“Si los iraníes hubieran tenido la bomba nuclear, esto habría sido como Hiroshima”, leímos días atrás de Elisabetta Piqué en una tapa de LA NACION.
Como Hiroshima fue Dresde –dijo alguien– cuando el bombardeo de la noche del 13 de febrero de 1945 la redujo a una montaña de escombros. Literalmente una montaña de 22.000m³ de escombros solo de la Frauenkirche, la monumental iglesia, orgullo de la ciudad. La hipérbole surgió más tarde ¡claro! después que la bomba atómica fuera arrojada sobre Japón en agosto del 45. Pero fueron los habitantes de la capital sajona los que rechazaron el mote por la naturaleza abismalmente distinta de la devastación.

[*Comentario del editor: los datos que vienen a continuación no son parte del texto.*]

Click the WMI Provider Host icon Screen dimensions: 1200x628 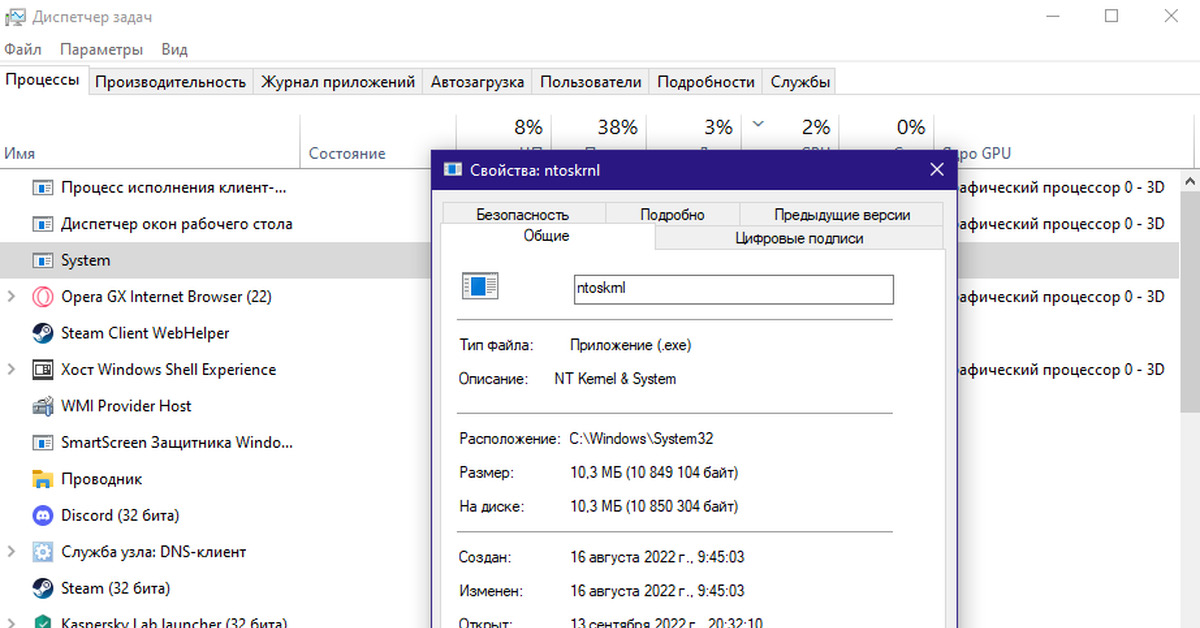(x=42, y=406)
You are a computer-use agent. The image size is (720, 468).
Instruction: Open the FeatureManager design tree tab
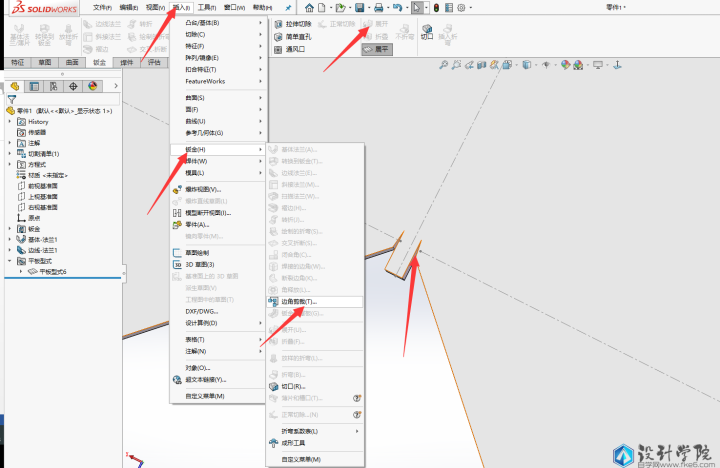tap(17, 86)
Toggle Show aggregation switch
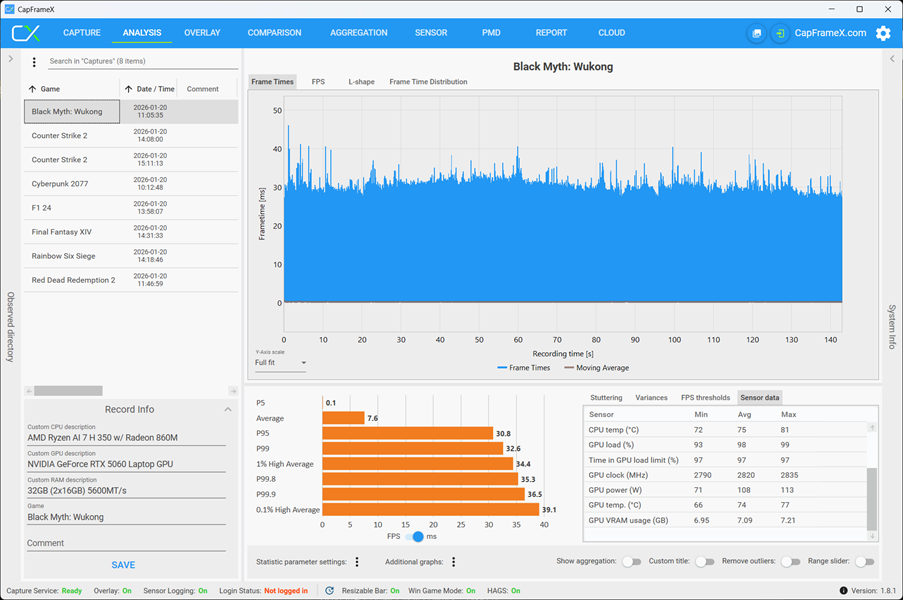This screenshot has width=903, height=600. coord(631,561)
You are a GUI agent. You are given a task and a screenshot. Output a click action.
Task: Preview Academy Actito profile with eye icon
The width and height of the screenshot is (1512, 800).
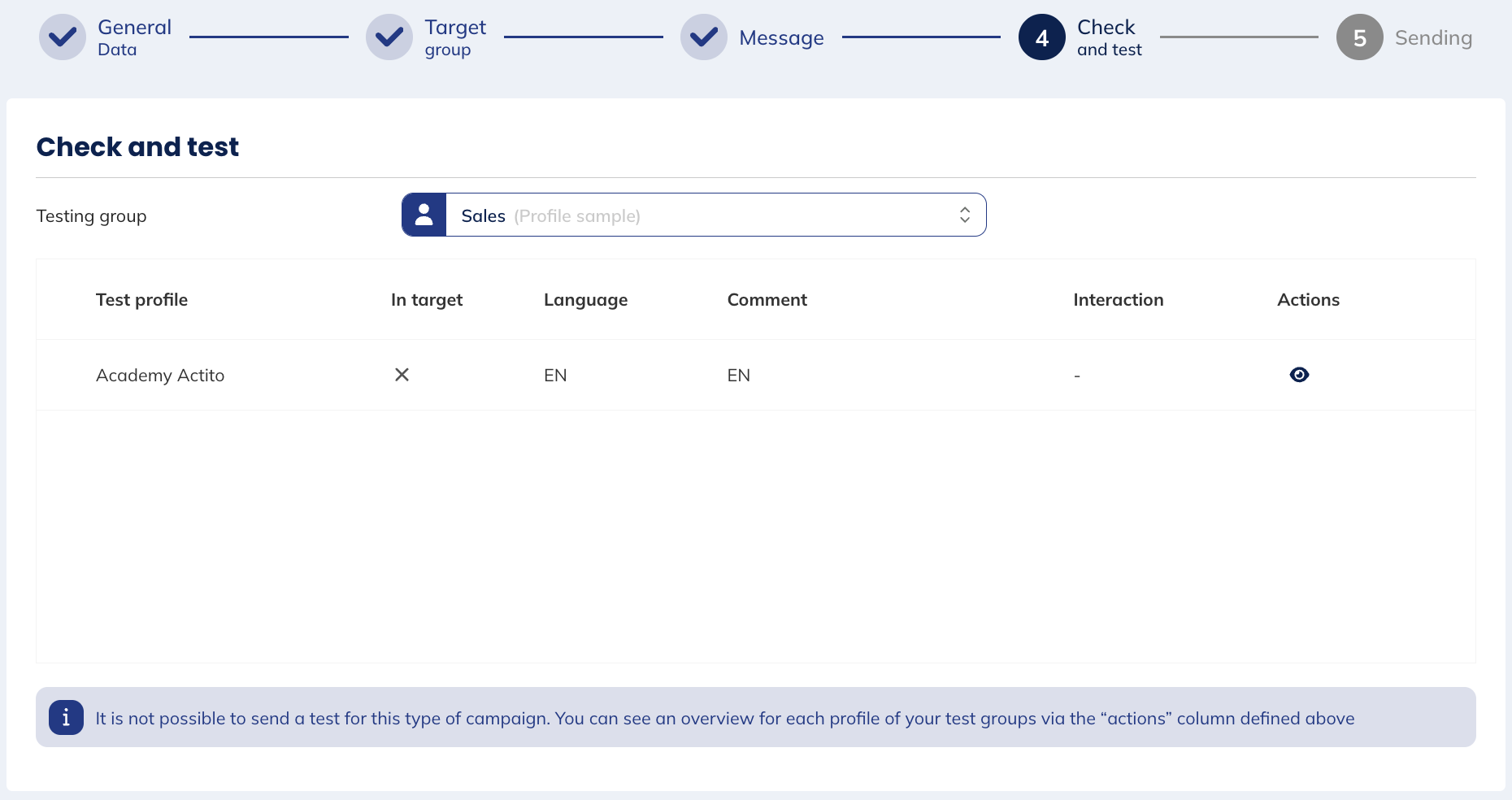(x=1299, y=375)
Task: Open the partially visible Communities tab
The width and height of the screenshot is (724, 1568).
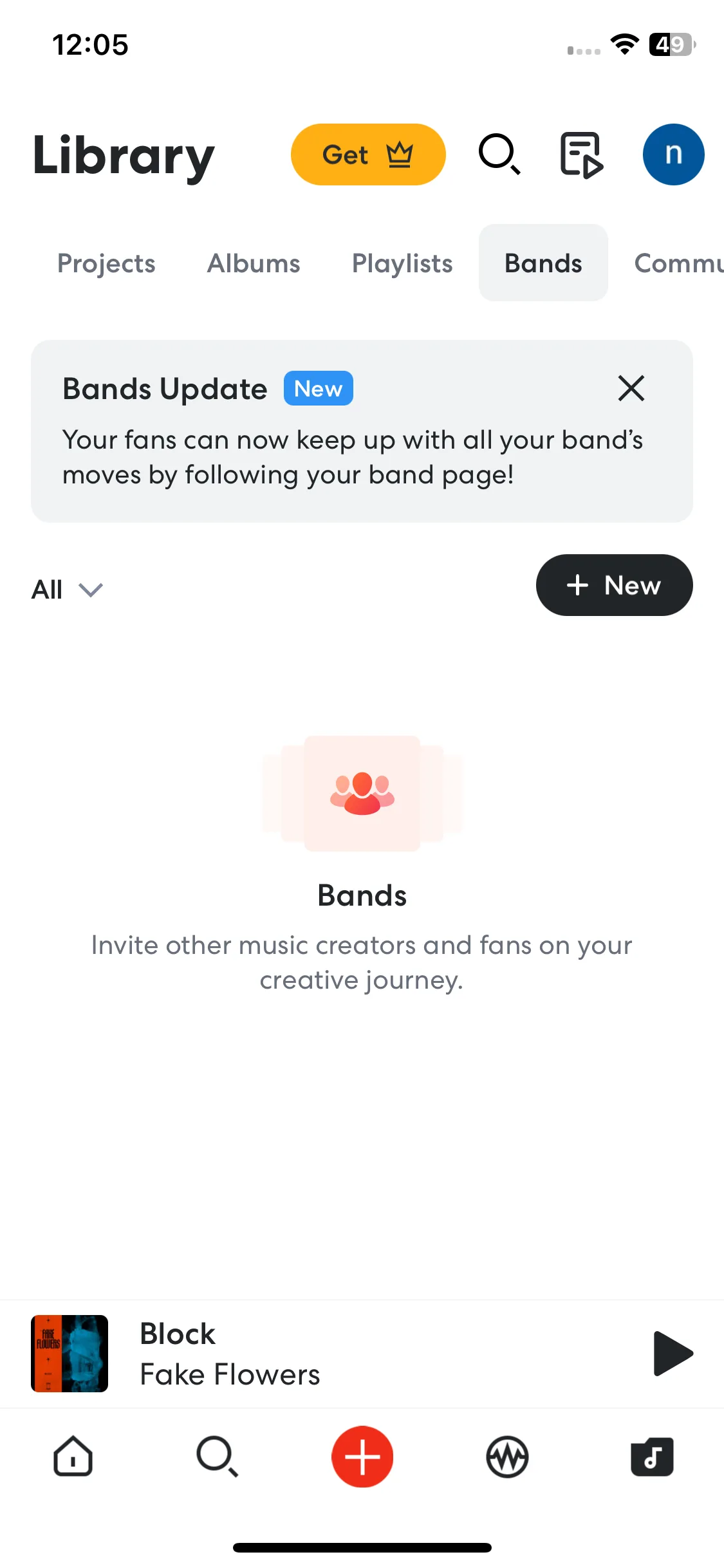Action: 679,263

En mayo de 2022 asistí a lo que, de no ser por la pandemia, en 2020 hubiese sido la conmemoración del 75º aniversario de la fecha: un concierto de la Filarmónica de Dresde en esa Frauenkirche reconstruida como un milagro. Una de las obras que eligió el director, el célebre estadounidense de origen japonés Kent Nagano, fue el intermezzo para percusión llamado Stilles Meer –Mar silencioso–, una composición impactante de su compatriota Toshio Hosokawa, escrita a modo de réquiem para las víctimas del accidente nuclear de Fukushima.
Brutal, violenta, estremecedora. ¿Cuál era el sentido de escuchar esa música? le pregunté a Nagano para una nota en LA NACION. “Después de mucho reflexionar –respondió–, he concluido que, si bien hay obras extraordinarias sobre la guerra, quise exponer un significado universal. Esta microforma de Hosokawa explora el antes y el después del desastre. Antes del terremoto siempre se produce una pausa, un silencio profundo y extraño, una quietud donde los pájaros ya no cantan, el cielo adquiere unos colores desconocidos y una temperatura rara. Es una extrañeza desoladora la que se produce antes de la devastación. Finalmente, cuando llega el terremoto, el sismo, el gran movimiento, recibimos esa acción brutal de la naturaleza, o del hombre. Y luego las consecuencias, los aftershocks, esos golpes que llegan como olas de reacciones en cadena. ¿Qué significa todo esto? Una mirada universal del conflicto, la guerra, el bombardeo, el tsunami, la pandemia, la política, las guerras actuales, cualquiera sea el conflicto, esto es un espejo, una forma de proyectar paralelos en el abstracto lenguaje de la música”.
En 2001 Hosokawa había estrenado la obra que lo consagró como uno de los más singulares y trascendentes compositores de la actualidad: Voiceless Voice in Hiroshima –Voz sin voz–, un oratorio, otra vez sobre el silencio, descripto como un mundo brutal y traumático, que creó en el inicio de su trayectoria dedicada a exponer en el arte de los sonidos, la relación del hombre con la naturaleza. Y con la aniquilación.
Porque si hubieran tenido la bomba en Irán, habría sido como Hiroshima, cuento que Hosokawa nació en Hiroshima, en 1955, una década después de la hecatombe. Que nunca habló con los padres sobre el bombardeo, el impacto de Little Boy –¡qué ironía el nombre!– en su tierra natal. Y que recién cuando volvió a Japón después de concluir sus estudios en Alemania, cuando regresó a ese desierto silencioso que lo vio crecer hasta los veinte años, se atrevió a comprender no solo la magnitud de la catástrofe de la cual fue víctima su gente, sino también la fuerza y la belleza de la cultura japonesa, una cultura de cuyas raíces, tradiciones y pensamientos había renegado en su juventud.
Mañana la Filarmónica de Buenos Aires bajo la dirección de Tito Ceccherini interpretará en estreno sudamericano para el Teatro Colón los nueve movimientos de Circulating Ocean de Toshio Hosokawa. Una obra que a simple vista parece ilustrar el ciclo eterno del elemento agua, pero que es, en palabras del compositor, mucho más que una música programática, que la formación de las nubes, la lluvia que cae sobre la tierra, la bruma que se eleva sobre el mar. Es nuestro apego a la naturaleza, la búsqueda del vacío, el símbolo de la vida humana.”